#### [WHAT IS REQUIRED]
Copy out everything in the passage about Campo from "On 25 January" down to "New York City.", word for word.

#### [QUOTED PASSAGE]
--- START ---

On 25 January 1858, the National Assembly elected General Miguel Santín del Castillo as the next president of El Salvador. Campo left office on 1 February and was succeeded by Senator Lorenzo Zepeda, one of Campo's allies, in an acting capacity until Santín assumed office on 7 February. During Campo's presidency, he ordered the creation of a topographic map of El Salvador. This map was completed by German engineer Maximilian von Sonnestern during Santín's presidency in 1858 and published in New York City.

== Post-presidency ==

Campo returned to Sonsonate and briefly retired from politics after he left the presidency. He was an elector in the Sonsonate municipal election in 1862. Campo opposed Barrios after he became President of El Salvador in 1859. Barrios accused Campo of treason and supporting conservative Guatemalan president Rafael Carrera leading to Campo fleeing for exile in Guatemala. There, Campo supported Dueñas as the leading opposition figure to Barrios. Campo signed the Act of Santa Ana on 10 July 1863 that recognized Dueñas as the provisional president of El Salvador. Dueñas named Campo as Minister of External Relations on 8 September, but Campo declined the appointment. Salvadoran rebels deposed Barrios on 26 October and installed Dueñas as president. Campo was appointed as the first presidential designate (third in the presidential line of succession).

Campo helped organize municipal elections in Sonsonate in 1864 and 1865. He was also a presidential candidate in the 1864 presidential election but won no more than 20 votes, all from Sonsonate Department. In 1866, Campo visited Spain and met Queen Isabella II at his cousin's palace, the Marquess of Campo. He also traveled to France, Switzerland, Italy, and the Papal States where he met Pope Pius XI. He returned to El Salvador in 1868. He helped organize two more Sonsonate municipal elections in 1868 and 1869. Campo became critical of Dueñas' government and left El Salvador for exile in Chinandega, Nicaragua in 1870. There, he established the La Trompeta newspaper that criticized Dueñas' government. Campo returned to El Salvador in 1871 after Dueñas was overthrown by Marshal Santiago González.

--- END ---

#### [DATASET ENTRIES]
--- START ---

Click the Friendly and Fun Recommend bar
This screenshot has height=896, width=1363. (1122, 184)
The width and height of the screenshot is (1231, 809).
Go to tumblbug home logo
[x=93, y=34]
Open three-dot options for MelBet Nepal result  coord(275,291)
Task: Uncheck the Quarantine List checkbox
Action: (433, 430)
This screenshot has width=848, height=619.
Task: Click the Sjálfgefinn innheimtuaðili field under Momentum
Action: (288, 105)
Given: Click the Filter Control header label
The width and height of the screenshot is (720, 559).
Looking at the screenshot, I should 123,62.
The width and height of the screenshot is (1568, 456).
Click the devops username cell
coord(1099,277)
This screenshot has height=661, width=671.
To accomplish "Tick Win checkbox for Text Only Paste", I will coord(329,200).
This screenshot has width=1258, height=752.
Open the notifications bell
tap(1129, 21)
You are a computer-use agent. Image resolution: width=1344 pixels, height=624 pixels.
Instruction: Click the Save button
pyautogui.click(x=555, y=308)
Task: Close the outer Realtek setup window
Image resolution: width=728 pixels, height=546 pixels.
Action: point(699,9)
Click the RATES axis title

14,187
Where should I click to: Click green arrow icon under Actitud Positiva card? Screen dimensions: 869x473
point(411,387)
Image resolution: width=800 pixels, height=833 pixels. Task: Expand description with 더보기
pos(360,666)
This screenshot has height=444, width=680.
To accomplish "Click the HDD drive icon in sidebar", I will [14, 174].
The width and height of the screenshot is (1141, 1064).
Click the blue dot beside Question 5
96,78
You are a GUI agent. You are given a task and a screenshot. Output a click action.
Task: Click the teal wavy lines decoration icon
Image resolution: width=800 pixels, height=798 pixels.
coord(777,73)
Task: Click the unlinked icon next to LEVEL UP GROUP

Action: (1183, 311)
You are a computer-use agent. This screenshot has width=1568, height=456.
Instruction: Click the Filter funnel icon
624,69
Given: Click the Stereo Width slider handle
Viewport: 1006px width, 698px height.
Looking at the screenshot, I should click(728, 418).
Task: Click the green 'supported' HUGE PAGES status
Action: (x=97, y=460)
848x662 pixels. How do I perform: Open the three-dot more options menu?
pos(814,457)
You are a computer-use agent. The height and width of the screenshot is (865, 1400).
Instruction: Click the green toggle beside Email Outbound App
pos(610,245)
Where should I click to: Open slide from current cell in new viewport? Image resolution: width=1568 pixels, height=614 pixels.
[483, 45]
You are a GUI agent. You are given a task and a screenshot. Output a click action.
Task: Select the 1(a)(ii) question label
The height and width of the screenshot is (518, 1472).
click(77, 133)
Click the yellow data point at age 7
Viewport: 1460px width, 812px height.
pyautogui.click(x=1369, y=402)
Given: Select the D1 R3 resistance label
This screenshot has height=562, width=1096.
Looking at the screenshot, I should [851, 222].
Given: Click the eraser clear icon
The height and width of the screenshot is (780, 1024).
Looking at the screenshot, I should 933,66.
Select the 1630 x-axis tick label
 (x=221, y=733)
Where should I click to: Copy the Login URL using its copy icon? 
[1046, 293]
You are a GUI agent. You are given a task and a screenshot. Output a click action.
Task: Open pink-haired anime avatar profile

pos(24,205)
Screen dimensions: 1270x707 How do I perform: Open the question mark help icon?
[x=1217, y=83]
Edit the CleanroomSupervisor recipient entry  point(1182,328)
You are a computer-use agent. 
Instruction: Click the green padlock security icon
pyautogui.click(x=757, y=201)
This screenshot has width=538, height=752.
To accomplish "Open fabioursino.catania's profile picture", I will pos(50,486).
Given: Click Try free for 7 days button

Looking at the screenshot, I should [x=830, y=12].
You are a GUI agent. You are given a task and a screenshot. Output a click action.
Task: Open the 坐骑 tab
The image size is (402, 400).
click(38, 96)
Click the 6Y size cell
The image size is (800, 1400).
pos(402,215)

--- END ---

#### [RESPONSE TO THIS TASK]
On 25 January 1858, the National Assembly elected General Miguel Santín del Castillo as the next president of El Salvador. Campo left office on 1 February and was succeeded by Senator Lorenzo Zepeda, one of Campo's allies, in an acting capacity until Santín assumed office on 7 February. During Campo's presidency, he ordered the creation of a topographic map of El Salvador. This map was completed by German engineer Maximilian von Sonnestern during Santín's presidency in 1858 and published in New York City.